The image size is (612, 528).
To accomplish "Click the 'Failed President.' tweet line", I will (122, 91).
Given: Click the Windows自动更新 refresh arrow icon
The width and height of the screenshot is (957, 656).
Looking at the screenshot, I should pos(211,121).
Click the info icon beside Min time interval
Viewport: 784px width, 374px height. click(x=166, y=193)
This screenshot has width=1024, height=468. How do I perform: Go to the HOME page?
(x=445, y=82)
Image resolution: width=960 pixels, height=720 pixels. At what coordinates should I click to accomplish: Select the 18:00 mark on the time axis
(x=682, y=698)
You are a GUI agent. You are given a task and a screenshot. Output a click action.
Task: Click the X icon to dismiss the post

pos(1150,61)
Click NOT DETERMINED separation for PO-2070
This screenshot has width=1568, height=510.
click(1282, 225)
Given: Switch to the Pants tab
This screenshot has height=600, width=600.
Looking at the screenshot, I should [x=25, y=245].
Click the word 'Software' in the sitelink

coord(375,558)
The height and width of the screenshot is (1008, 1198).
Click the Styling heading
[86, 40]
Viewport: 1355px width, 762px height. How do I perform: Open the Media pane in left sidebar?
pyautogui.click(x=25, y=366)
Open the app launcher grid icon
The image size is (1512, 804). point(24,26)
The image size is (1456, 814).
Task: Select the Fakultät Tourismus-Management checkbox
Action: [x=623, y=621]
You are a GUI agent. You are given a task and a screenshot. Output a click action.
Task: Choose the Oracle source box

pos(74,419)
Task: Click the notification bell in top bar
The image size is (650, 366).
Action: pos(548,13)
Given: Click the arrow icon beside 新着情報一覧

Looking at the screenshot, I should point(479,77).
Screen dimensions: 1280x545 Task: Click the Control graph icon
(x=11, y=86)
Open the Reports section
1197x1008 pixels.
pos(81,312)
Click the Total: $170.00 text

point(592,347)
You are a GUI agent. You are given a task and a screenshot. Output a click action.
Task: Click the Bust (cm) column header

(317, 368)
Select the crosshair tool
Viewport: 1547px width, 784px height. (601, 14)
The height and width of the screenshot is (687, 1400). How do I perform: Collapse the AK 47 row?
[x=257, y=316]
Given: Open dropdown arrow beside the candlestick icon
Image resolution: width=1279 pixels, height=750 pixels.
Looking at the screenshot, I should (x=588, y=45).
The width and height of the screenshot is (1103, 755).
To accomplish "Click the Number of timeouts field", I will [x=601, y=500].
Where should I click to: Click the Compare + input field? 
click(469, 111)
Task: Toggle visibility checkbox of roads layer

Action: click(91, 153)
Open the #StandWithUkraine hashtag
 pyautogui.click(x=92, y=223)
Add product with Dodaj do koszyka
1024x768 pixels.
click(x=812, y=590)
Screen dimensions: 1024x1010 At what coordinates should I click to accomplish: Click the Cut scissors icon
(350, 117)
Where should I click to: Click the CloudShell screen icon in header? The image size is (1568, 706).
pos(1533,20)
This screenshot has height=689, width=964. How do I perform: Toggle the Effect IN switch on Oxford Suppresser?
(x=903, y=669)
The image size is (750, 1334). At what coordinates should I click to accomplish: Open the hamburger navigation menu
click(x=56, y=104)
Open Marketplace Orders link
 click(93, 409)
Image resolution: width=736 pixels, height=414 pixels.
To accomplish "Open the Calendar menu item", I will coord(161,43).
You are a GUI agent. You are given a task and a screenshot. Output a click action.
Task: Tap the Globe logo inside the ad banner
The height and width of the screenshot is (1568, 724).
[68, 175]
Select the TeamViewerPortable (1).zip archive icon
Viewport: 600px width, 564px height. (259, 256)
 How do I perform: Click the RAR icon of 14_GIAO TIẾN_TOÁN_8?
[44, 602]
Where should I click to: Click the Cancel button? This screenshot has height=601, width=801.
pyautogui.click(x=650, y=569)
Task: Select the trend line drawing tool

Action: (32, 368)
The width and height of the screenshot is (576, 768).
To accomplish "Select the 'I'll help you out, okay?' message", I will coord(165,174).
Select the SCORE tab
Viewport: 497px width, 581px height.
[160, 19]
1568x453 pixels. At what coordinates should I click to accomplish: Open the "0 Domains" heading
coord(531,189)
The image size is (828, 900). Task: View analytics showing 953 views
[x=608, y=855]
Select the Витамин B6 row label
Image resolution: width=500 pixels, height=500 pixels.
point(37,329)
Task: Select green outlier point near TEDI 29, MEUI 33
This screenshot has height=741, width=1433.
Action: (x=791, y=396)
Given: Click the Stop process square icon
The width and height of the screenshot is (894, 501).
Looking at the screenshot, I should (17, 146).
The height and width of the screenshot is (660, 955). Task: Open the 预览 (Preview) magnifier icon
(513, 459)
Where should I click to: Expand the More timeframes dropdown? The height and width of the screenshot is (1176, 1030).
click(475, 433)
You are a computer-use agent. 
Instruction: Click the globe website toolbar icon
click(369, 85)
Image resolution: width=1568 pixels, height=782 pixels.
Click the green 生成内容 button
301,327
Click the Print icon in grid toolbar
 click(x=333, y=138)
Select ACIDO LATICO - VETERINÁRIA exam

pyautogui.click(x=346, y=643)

^^^^

## WHAT IS BEING ASKED
Which lines above contain the word "will"? Copy each of them.

## EXERCISE OUTPUT
To accomplish "Click the 'Failed President.' tweet line", I will (122, 91).
To accomplish "Click the Number of timeouts field", I will [x=601, y=500].
To accomplish "Open the Calendar menu item", I will coord(161,43).
To accomplish "Select the 'I'll help you out, okay?' message", I will coord(165,174).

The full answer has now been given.